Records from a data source
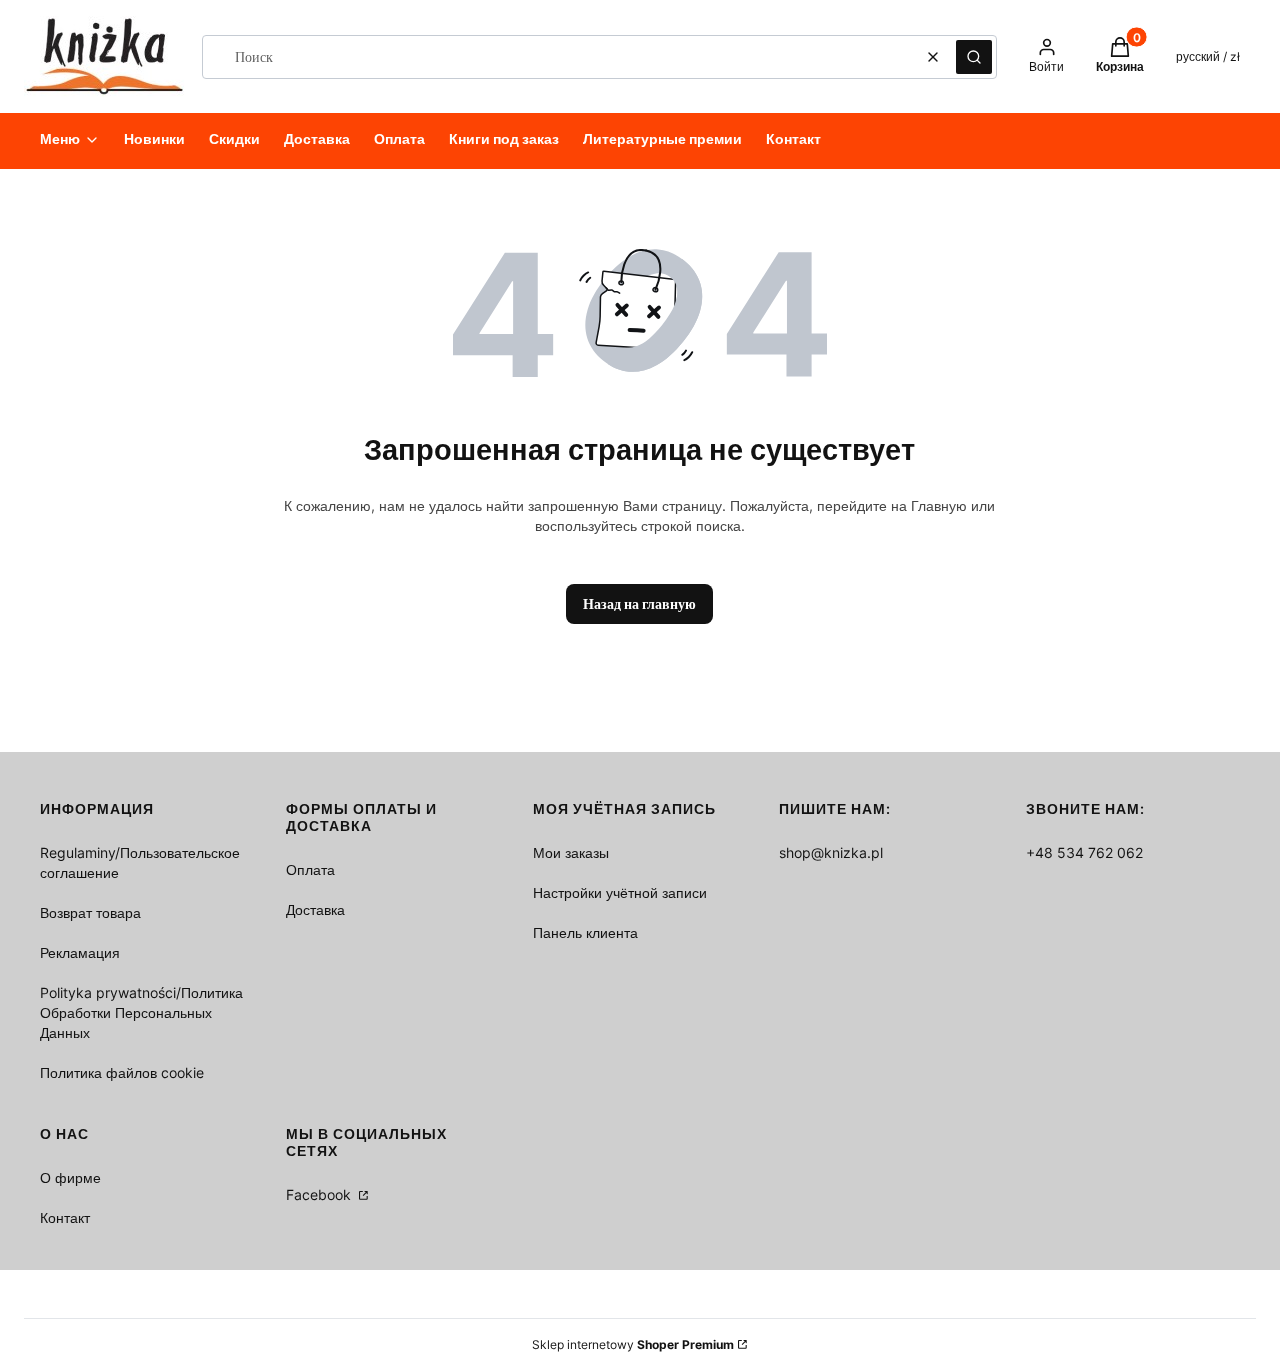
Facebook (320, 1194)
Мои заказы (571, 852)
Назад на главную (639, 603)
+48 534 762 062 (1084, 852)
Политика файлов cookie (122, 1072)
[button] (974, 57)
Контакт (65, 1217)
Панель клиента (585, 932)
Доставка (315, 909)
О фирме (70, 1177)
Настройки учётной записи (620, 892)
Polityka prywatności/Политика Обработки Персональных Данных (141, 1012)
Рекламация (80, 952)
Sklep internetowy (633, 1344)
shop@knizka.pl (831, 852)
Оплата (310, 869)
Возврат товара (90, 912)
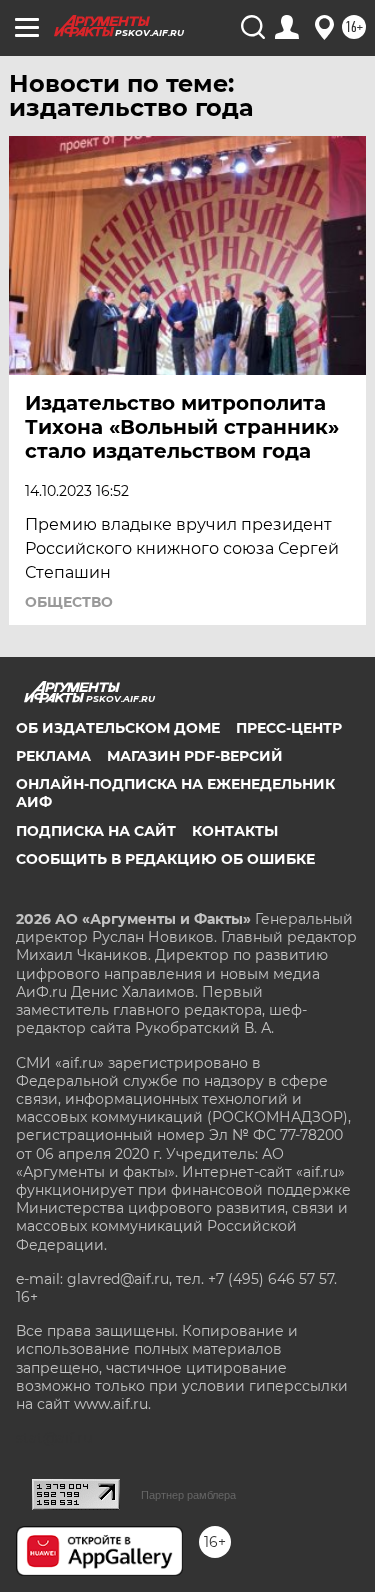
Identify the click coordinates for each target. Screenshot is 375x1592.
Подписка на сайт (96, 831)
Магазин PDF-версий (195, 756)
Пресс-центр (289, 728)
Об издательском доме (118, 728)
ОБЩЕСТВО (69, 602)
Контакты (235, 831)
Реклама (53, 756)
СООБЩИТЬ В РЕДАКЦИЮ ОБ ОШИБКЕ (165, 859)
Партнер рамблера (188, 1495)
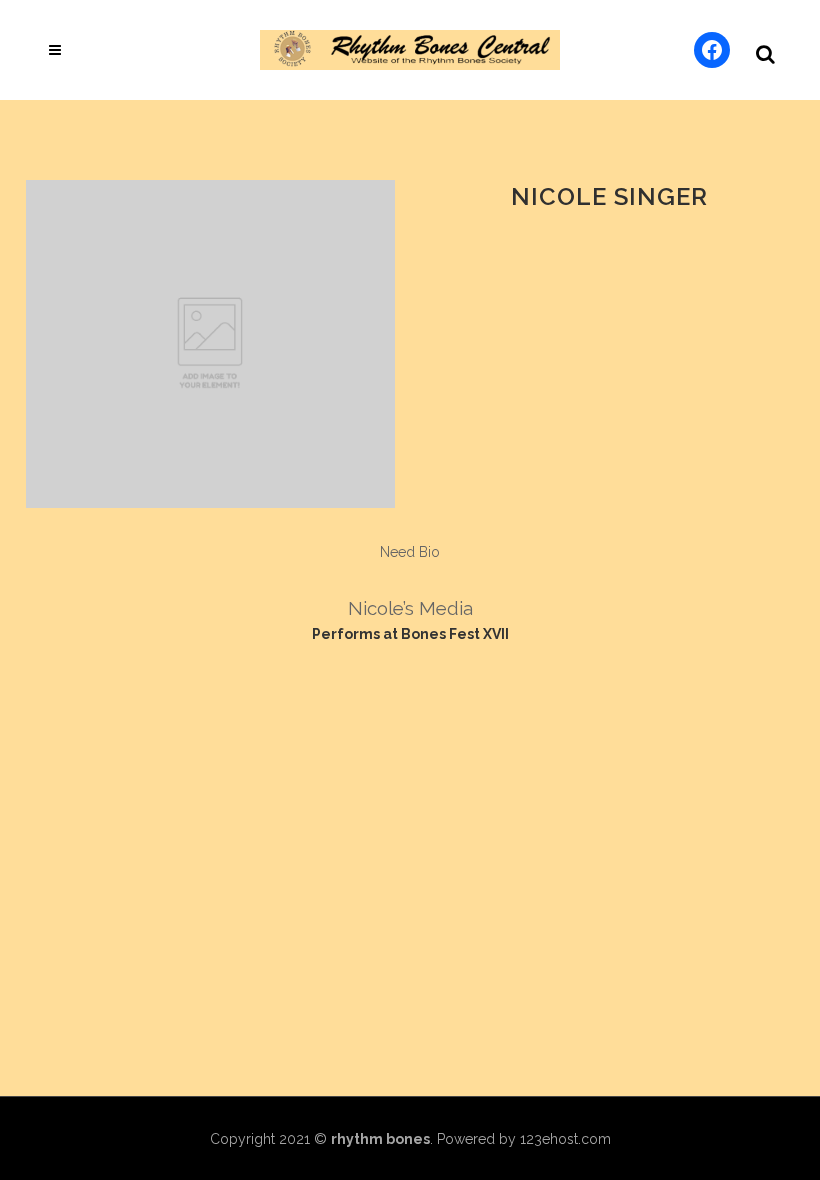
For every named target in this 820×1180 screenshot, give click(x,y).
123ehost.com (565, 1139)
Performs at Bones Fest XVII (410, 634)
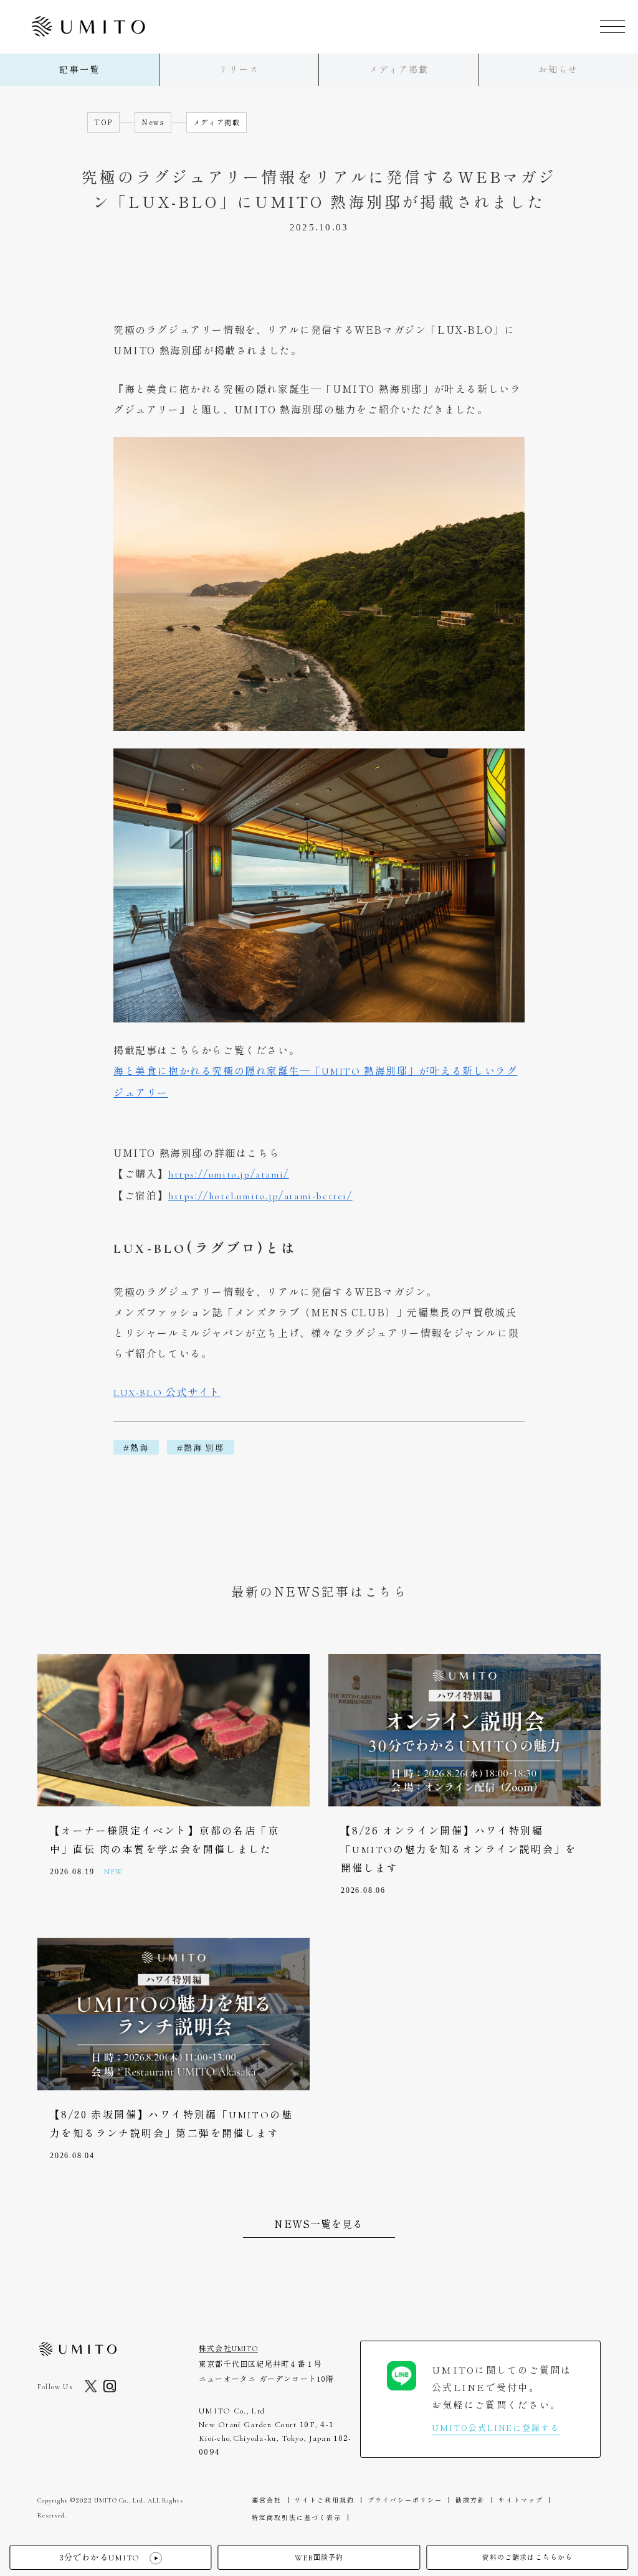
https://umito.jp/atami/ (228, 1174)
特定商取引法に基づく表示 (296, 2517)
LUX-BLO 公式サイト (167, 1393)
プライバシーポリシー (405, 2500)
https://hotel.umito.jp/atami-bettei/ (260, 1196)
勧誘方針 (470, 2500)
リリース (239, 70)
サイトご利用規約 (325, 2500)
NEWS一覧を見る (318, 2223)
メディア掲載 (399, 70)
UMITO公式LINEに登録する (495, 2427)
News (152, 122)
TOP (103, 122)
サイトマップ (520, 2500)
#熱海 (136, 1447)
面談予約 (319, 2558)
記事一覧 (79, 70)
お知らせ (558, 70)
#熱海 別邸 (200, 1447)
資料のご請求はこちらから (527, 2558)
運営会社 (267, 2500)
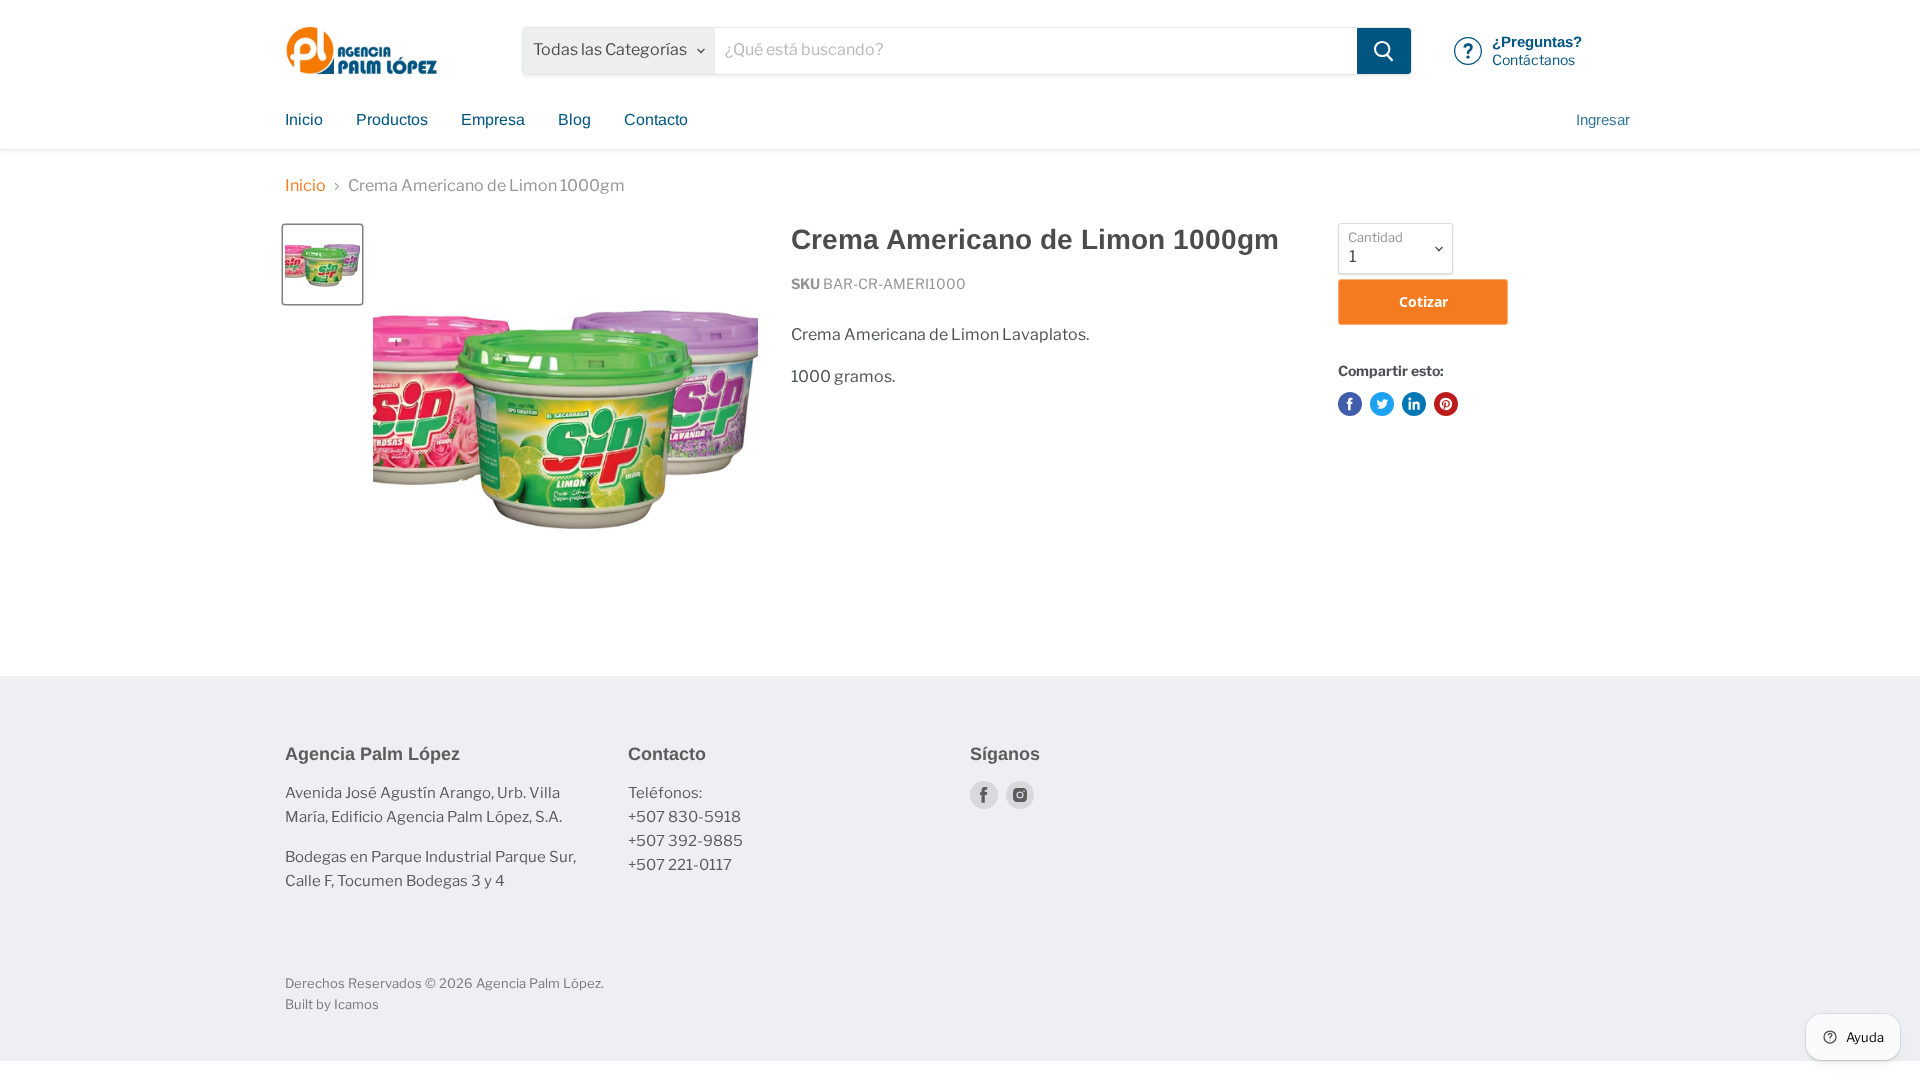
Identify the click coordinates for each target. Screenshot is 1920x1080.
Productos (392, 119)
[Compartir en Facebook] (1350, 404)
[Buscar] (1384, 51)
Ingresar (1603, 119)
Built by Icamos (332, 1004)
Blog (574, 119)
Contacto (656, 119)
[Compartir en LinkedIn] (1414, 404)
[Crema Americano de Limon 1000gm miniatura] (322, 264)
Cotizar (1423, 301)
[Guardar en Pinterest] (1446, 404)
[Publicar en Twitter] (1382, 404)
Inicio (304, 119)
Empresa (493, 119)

AIM OF THE EXERCISE:
Leave the pictures aside and output each entry exactly as it stands.

WRITTEN RESPONSE:
Facebook (320, 1194)
Мои заказы (571, 852)
Назад на главную (639, 603)
+48 534 762 062 (1084, 852)
Политика файлов cookie (122, 1072)
[button] (974, 57)
Контакт (65, 1217)
Панель клиента (585, 932)
Доставка (315, 909)
О фирме (70, 1177)
Настройки учётной записи (620, 892)
Polityka prywatności/Политика Обработки Персональных Данных (141, 1012)
Рекламация (80, 952)
Sklep internetowy (633, 1344)
shop@knizka.pl (831, 852)
Оплата (310, 869)
Возврат товара (90, 912)
Identify the click coordinates for each target. Screenshot is 375x1592.
Подписка на сайт (96, 831)
Магазин PDF-версий (195, 756)
Пресс-центр (289, 728)
Об издательском доме (118, 728)
ОБЩЕСТВО (69, 602)
Контакты (235, 831)
Реклама (53, 756)
СООБЩИТЬ В РЕДАКЦИЮ ОБ ОШИБКЕ (165, 859)
Партнер рамблера (188, 1495)
For every named target in this 820×1180 screenshot, give click(x,y).
123ehost.com (565, 1139)
Performs at Bones Fest XVII (410, 634)
https://umito.jp/atami/ (228, 1174)
特定商取引法に基づく表示 (296, 2517)
LUX-BLO 公式サイト (167, 1393)
プライバシーポリシー (405, 2500)
https://hotel.umito.jp/atami-bettei/ (260, 1196)
勧誘方針 (470, 2500)
リリース (239, 70)
サイトご利用規約 (325, 2500)
NEWS一覧を見る (318, 2223)
メディア掲載 (399, 70)
UMITO公式LINEに登録する (495, 2427)
News (152, 122)
TOP (103, 122)
サイトマップ (520, 2500)
#熱海 (136, 1447)
面談予約 (319, 2558)
記事一覧 (79, 70)
お知らせ (558, 70)
#熱海 別邸 (200, 1447)
資料のご請求はこちらから (527, 2558)
運営会社 (267, 2500)
Identify the click coordinates for each target. Screenshot is 1920x1080.
Productos (392, 119)
[Compartir en Facebook] (1350, 404)
[Buscar] (1384, 51)
Ingresar (1603, 119)
Built by Icamos (332, 1004)
Blog (574, 119)
Contacto (656, 119)
[Compartir en LinkedIn] (1414, 404)
[Crema Americano de Limon 1000gm miniatura] (322, 264)
Cotizar (1423, 301)
[Guardar en Pinterest] (1446, 404)
[Publicar en Twitter] (1382, 404)
Inicio (304, 119)
Empresa (493, 119)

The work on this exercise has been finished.